In an effort to shrink the global AIDS epidemic, the world’s largest gay dating app is changing its software this week to urge millions of users to get frequent H.I.V. tests.
Grindr, which claims to have 3.3 million daily users from every country in the world, will send men who opt into the service a reminder every three to six months, and simultaneously point them to the nearest testing site. It will also let clinics, gay community centers and other testing sites advertise for free.
The company is making the move to “reduce H.I.V. transmission and support our whole community — regardless of H.I.V. status — in living long and fulfilling lives,” said Jack Harrison-Quintana, Grindr’s director for equality.
H.I.V. experts greeted the announcement enthusiastically.
“Wow — that’s great!” said Dr. Jeffrey D. Klausner, a former chief of sexually transmitted disease prevention in San Francisco who has used Grindr to promote testing. “For a company of this magnitude to do this is groundbreaking.”
Perry N. Halkitis, dean of the Rutgers School of Public Health and an expert in gay male behavior, called the decision “excellent.”
“This will ‘demedicalize’ testing and destigmatize it,” Dr. Halkitis said. “The more you make it normal, the more people are going to access it.”
Dr. Jonathan Mermin, chief of AIDS and sexually transmitted diseases at the Centers for Disease Control and Prevention, said many men who use location-based phone apps to find other men nearby seeking sex are considered at high risk of getting infected.
Therefore, “all effective efforts to increase testing are welcome,” he said of Grindr’s decision. “The more organizations and people involved in this effort, the better.”
The C.D.C. recommends that sexually active gay men get tested at least once a year, and those at highest risk — including those with many partners or who don’t use condoms and are not taking PrEP, a pill that prevents infection — get tested every three to six months.
In some venues, even more frequent testing is the norm. In California’s pornography industry, for example, actors in films where condoms are not used must test negative every two weeks.
More than 107,000 gay and bisexual men in this country have H.I.V. but don’t know it, Dr. Mermin said, and there is typically a three-year gap between the day they get infected and the day they find out.
Over that time, a man can spread the virus to dozens of partners; but a man who has been tested and takes his antiretroviral pills every day is at virtually zero risk of passing on the virus.
Three years “is too long,” Dr. Mermin said. “Testing is good for people, and sound public health practice.”
Dr. Klausner has studied using Grindr to distribute H.I.V. home-test kits to gay black and Hispanic men, who are the country’s highest-risk group.
Numerous studies, he said, have shown that reminders by text or phone can triple or even quadruple the chance that the recipient will get tested.
But few men, Mr.
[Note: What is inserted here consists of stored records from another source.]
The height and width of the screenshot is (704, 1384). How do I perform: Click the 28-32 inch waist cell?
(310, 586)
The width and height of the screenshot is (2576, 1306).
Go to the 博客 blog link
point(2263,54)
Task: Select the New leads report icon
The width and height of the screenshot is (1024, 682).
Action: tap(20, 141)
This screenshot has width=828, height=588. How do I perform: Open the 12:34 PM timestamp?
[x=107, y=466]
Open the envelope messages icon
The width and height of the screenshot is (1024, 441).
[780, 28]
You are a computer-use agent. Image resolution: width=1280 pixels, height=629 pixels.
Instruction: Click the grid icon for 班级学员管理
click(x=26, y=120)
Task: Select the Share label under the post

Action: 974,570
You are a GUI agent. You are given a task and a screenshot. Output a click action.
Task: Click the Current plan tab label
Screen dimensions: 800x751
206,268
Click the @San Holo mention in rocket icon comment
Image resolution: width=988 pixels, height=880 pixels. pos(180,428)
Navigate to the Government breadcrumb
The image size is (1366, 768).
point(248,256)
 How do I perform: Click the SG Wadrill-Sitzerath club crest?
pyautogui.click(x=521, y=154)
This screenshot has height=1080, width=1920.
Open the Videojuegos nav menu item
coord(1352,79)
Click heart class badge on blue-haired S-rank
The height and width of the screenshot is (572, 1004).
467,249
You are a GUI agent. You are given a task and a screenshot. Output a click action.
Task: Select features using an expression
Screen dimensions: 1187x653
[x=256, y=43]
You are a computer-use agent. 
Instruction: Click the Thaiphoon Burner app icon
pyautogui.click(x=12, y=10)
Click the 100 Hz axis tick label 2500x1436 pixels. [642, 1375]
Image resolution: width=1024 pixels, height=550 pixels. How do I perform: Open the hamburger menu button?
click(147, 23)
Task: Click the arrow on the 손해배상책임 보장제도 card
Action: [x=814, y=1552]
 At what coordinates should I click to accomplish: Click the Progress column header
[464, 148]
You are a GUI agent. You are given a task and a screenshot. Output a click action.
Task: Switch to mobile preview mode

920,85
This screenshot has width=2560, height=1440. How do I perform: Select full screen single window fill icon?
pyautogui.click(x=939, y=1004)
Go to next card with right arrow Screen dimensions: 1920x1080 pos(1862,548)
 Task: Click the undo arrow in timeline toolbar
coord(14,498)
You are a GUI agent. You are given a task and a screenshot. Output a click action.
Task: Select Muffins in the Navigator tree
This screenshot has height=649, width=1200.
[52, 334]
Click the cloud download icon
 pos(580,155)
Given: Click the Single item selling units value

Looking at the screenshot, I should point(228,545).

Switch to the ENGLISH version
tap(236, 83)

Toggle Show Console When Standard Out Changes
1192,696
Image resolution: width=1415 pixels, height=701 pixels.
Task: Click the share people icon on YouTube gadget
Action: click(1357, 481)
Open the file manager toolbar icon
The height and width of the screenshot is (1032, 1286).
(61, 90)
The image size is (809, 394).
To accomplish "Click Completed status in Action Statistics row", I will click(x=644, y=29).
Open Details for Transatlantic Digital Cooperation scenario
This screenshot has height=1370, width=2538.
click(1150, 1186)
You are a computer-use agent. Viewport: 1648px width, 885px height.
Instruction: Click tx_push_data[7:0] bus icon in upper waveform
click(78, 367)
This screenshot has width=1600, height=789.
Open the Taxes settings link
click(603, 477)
Harrison-Quintana said, will download health-oriented apps that make them feel shamed for missing a test.
“We tried to make it feel inviting,” he said, and opted for a “friendly, generally light color instead of a Red Cross that made people think about health.”
Dr. Halkitis predicted that similar apps like Scruff or Hornet would soon imitate Grindr. Reminders could be especially effective, he said, if they appeared on apps that appeal to black men like Jack’d or Adam4Adam.
Mr. Harrison-Quintana said Grindr would welcome such imitation and not sue to stop it.
Grindr also encourages the use of pre-exposure prophylaxis, or PrEP, a daily pill that protects against the virus. Since 2016, the app has sent users two weekly messages asking them to consider it, and tells them where they can get a prescription.
To help gay men in the South and rural areas, who are much less likely than urbanites to find H.I.V. testing nearby, Grindr is working with CenterLink, which represents over 200 gay-oriented community centers around the country, many in remote areas.
Adrian Shanker, founder of the Bradbury-Sullivan LGBT Community Center in Allentown, Pa., said Grindr tested its service last year in his Lehigh Valley area, which is semirural and economically depressed.
Mr. Shanker’s center sends out reminders with a picture of a sneering doctor in surgical scrubs asking a man: “You’ve had sex with how many people?” The reminder promises free, “non-judgy” testing.
Of the men who came in for tests, he said, 28 percent had never been tested before, and 46 percent had not been tested in more than a year.
“Those are very high numbers in a hard-to-reach population,” he said. “I attribute that to Grindr.”
Seven percent said they came in specifically because of a Grindr reminder, he said, and he suspected the real numbers were higher because some men don’t want to admit to using sex apps.
Mr. Harrison-Quintana said Grindr will offer reminders to users around the world, but it will take some time to build up a database of testing sites.
For example, he said, because of homophobia in Russia, Egypt, Sudan and Indonesia, it has none in those countries.